Oben ohne in Berlin?: Wie viel FKK in der Hauptstadt erlaubt ist

Ein Vorfall in der „Plansche Plänterwald“ wirkt nach. Diesmal: Wie Polizei und Bezirke mit Beschwerden über Nackte umgehen. Eine Glosse.

Die notorisch barbusige Mutter, die im Juni der „Plansche“ im Plänterwald verwiesen wurde, zählt nicht nur zu den medialen Höhepunkten dieses Jahres, sondern beschäftigt auch weiterhin die Verwaltung. Diesmal: Innenverwaltung und Bezirksämter, die auf eine Anfrage des FDP-Abgeordneten Paul Fresdorf ihre Sanktionskriterien dargelegt haben, falls frei hängt oder schwingt, was nicht ins Auge des Betrachters gehört, sondern hinter Stoff und Mieder.

Sieben Bezirke führen keine Statistik, drei schweigen, Charlottenburg-Wilmersdorf wähnt gemäß Paragraf 1 Absatz 2 Nummer 9b der Zuständigkeitsverordnung zum Ordnungswidrigkeitengesetz das Landesamt für Bürger- und Ordnungsangelegenheiten zuständig. Allein Neukölln zählte im vergangenen Jahr sieben und im laufenden bisher eine Meldung. Die meisten bezögen sich auf die FKK-Wiese im Volkspark Hasenheide, genauer auf deren Kenntnis und Duldung durch das Bezirksamt „und nicht auf besondere Auffälligkeiten der unbekleideten Person“. Dem Ordnungsdienst lägen „kaum Erkenntnisse zum Thema vor, mal uriniert jemand mit heruntergezogener Hose, ein anderer streckt in der Öffentlichkeit seinen nackten Hintern heraus“.

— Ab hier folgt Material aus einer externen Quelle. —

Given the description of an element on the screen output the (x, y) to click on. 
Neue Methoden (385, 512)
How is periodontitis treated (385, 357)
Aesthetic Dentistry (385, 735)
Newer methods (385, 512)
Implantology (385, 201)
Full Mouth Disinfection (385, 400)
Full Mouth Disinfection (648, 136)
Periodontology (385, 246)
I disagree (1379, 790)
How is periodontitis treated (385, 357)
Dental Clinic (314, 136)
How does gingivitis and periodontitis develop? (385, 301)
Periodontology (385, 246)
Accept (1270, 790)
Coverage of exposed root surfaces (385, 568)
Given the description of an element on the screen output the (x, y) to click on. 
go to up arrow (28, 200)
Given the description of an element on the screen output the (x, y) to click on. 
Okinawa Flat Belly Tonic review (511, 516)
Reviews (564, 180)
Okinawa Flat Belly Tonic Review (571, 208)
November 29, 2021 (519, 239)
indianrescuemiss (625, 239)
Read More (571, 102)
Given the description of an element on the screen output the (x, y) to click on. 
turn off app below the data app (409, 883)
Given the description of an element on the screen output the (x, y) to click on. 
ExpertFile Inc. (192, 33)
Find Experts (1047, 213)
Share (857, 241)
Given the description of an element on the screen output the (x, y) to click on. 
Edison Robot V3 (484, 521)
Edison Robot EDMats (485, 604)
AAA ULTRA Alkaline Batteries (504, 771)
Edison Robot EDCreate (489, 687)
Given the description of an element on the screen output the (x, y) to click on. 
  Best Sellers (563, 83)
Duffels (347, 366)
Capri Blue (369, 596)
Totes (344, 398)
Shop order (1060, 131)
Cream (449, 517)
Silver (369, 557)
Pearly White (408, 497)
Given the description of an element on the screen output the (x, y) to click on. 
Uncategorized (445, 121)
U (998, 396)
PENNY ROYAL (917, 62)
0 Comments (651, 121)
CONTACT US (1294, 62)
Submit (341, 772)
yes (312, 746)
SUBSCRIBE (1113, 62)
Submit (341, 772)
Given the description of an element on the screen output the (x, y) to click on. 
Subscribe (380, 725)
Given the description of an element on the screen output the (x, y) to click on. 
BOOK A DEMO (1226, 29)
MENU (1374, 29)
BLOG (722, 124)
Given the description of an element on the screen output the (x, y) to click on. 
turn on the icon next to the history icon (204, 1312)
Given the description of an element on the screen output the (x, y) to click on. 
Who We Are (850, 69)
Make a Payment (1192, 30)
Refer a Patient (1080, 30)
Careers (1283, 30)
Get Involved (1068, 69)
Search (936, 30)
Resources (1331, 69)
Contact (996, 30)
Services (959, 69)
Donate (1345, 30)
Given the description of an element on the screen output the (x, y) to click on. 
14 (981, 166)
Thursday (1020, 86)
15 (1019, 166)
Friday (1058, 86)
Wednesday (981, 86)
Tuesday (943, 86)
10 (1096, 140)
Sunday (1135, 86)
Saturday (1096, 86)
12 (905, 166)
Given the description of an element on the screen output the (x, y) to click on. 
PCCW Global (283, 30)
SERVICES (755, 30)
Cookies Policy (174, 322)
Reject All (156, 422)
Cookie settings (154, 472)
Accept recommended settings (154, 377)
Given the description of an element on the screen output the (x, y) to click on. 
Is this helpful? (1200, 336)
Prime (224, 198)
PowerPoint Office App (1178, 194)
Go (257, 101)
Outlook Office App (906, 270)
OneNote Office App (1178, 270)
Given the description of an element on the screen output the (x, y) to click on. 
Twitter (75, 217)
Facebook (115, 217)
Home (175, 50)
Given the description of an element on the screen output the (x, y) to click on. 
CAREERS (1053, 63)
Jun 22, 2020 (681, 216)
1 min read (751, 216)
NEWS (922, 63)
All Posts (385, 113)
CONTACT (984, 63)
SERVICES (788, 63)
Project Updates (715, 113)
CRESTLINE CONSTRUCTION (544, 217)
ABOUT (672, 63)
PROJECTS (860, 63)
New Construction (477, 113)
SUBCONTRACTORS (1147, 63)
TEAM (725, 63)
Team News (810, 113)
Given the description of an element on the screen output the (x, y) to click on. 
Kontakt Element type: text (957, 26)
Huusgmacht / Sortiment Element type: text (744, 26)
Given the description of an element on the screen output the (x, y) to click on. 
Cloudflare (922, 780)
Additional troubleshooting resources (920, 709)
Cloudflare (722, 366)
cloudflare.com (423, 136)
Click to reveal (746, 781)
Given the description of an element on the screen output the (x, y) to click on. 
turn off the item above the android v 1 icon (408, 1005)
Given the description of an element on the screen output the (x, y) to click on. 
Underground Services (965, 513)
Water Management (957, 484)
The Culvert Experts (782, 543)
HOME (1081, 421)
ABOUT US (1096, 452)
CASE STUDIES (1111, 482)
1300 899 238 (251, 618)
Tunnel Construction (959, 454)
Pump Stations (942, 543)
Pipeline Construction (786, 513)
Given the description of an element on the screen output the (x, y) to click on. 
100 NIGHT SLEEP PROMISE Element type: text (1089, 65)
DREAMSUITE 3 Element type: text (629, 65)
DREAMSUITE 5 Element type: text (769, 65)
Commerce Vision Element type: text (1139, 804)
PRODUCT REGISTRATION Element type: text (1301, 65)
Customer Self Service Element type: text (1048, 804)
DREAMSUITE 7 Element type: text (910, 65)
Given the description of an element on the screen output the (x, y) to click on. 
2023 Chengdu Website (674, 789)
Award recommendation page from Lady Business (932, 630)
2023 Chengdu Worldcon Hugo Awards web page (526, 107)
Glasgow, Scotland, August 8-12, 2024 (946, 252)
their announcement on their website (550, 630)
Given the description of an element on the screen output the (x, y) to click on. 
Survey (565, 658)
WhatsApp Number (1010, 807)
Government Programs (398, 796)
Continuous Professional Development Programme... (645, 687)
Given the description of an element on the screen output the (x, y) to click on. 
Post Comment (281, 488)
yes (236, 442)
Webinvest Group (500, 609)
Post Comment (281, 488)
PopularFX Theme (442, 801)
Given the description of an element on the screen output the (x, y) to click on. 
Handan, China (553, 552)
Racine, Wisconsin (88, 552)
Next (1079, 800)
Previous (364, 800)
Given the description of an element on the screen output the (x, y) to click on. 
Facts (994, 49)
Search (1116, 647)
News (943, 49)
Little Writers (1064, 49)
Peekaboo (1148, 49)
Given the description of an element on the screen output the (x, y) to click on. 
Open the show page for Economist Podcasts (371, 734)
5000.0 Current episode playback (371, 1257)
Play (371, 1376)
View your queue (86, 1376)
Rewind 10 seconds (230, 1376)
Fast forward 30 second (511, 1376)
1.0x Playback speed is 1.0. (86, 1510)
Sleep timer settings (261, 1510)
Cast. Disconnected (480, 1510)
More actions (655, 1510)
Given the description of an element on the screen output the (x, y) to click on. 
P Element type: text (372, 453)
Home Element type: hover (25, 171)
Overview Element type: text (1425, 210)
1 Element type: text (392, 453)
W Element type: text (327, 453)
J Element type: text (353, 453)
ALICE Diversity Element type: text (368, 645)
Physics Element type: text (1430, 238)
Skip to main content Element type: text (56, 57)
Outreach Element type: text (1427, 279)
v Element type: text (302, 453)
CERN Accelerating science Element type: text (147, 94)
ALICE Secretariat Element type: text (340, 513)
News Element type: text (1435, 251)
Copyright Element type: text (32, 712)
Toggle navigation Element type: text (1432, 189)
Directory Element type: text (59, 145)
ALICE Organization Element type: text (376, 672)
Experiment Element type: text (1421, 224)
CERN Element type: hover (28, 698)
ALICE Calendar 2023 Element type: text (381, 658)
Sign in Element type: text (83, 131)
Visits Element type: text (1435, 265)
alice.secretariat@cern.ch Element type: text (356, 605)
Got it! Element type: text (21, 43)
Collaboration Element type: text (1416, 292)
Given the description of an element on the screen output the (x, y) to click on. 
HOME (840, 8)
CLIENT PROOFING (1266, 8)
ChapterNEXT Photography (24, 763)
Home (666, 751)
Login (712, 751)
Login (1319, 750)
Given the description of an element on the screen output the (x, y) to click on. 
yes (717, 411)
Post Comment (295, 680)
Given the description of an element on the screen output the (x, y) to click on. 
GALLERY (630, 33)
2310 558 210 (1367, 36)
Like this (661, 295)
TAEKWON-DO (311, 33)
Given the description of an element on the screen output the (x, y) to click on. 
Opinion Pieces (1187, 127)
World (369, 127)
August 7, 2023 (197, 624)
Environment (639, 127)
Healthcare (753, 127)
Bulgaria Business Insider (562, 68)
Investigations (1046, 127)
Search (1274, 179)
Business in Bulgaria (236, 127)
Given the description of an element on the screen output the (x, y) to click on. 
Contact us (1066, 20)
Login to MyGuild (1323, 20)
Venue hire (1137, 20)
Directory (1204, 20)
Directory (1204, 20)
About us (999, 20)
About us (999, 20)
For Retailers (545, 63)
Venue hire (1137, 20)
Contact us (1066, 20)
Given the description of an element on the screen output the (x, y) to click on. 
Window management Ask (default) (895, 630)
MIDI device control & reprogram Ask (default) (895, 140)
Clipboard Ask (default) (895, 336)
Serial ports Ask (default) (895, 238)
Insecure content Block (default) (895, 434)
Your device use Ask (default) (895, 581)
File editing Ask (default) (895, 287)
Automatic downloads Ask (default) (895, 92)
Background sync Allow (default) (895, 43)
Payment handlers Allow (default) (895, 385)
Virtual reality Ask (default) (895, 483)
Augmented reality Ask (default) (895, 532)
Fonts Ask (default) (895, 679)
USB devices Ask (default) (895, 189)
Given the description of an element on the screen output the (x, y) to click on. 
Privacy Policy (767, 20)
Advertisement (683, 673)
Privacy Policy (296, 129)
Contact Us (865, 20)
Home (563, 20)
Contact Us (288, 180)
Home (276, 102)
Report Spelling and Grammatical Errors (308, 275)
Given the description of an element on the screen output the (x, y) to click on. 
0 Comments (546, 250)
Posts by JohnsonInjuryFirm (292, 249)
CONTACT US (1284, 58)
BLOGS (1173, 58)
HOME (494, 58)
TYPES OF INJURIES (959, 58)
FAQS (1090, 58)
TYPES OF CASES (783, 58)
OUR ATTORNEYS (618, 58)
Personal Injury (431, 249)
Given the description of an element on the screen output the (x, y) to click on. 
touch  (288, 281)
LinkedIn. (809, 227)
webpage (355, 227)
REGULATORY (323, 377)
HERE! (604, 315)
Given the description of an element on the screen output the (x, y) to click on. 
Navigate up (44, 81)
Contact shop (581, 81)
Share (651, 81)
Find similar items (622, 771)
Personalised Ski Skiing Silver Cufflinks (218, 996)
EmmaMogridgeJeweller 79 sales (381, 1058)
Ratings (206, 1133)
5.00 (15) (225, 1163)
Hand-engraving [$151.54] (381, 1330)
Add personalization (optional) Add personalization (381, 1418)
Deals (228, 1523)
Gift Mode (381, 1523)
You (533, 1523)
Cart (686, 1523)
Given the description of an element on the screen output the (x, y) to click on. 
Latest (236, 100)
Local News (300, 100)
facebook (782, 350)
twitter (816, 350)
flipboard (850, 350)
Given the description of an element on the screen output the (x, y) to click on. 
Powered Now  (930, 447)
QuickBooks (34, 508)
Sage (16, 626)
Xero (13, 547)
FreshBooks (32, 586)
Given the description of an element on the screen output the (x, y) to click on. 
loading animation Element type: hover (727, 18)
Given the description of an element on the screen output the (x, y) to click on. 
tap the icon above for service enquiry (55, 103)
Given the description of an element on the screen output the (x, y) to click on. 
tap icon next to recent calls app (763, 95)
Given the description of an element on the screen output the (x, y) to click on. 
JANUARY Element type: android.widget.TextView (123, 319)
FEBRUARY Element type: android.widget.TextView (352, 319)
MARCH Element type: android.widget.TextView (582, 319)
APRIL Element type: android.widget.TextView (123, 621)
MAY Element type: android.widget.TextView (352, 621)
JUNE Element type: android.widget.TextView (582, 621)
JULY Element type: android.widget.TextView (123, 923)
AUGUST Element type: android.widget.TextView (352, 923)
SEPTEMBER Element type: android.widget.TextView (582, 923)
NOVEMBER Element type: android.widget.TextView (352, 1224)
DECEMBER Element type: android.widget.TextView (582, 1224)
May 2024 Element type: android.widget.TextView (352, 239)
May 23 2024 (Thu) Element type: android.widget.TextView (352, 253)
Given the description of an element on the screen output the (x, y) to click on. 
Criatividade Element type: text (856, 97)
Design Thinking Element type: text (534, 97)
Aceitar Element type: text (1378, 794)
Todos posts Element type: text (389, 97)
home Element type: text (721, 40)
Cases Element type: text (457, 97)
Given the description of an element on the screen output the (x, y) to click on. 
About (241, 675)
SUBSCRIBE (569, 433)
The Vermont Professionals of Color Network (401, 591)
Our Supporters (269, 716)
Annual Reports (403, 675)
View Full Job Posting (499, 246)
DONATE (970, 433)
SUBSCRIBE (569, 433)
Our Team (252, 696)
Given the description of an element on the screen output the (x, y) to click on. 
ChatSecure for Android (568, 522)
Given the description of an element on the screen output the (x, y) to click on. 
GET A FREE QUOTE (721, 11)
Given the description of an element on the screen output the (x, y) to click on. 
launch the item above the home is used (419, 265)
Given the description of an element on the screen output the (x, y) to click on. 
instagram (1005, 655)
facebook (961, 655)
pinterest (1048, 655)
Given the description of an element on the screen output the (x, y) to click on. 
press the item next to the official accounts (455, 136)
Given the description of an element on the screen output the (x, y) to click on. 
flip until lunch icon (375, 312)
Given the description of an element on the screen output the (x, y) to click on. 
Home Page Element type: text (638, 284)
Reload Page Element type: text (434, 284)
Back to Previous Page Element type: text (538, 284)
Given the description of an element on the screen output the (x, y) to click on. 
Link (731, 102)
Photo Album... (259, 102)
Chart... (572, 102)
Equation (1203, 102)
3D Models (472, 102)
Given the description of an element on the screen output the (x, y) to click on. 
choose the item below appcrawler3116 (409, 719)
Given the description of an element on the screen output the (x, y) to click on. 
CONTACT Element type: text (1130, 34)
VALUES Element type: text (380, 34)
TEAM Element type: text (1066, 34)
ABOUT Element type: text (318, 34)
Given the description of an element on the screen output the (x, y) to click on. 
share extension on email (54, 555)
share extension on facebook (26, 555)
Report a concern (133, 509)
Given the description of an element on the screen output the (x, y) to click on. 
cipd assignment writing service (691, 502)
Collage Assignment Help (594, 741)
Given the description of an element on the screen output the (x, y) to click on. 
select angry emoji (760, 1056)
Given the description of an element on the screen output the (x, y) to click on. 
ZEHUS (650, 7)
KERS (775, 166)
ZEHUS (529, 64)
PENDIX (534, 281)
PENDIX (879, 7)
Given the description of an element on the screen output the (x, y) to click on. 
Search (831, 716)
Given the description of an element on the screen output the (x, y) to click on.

Dafür, was durchgeht, existieren laut Polizei und Bezirksamt Spandau keine fest definierten Kriterien. Auch für die meisten anderen Bezirke hängt es von der Situation ab, ob und wann die Staats- respektive Rathausmacht eingreift. Steglitz-Zehlendorf verweist auf Paragraf 118 des Ordnungswidrigkeitengesetzes, wonach "ordnungswidrig handelt, wer eine grob ungehörige Handlung vornimmt, die geeignet ist, die Allgemeinheit zu belästigen oder zu gefährden und die öffentliche Ordnung zu beeinträchtigen".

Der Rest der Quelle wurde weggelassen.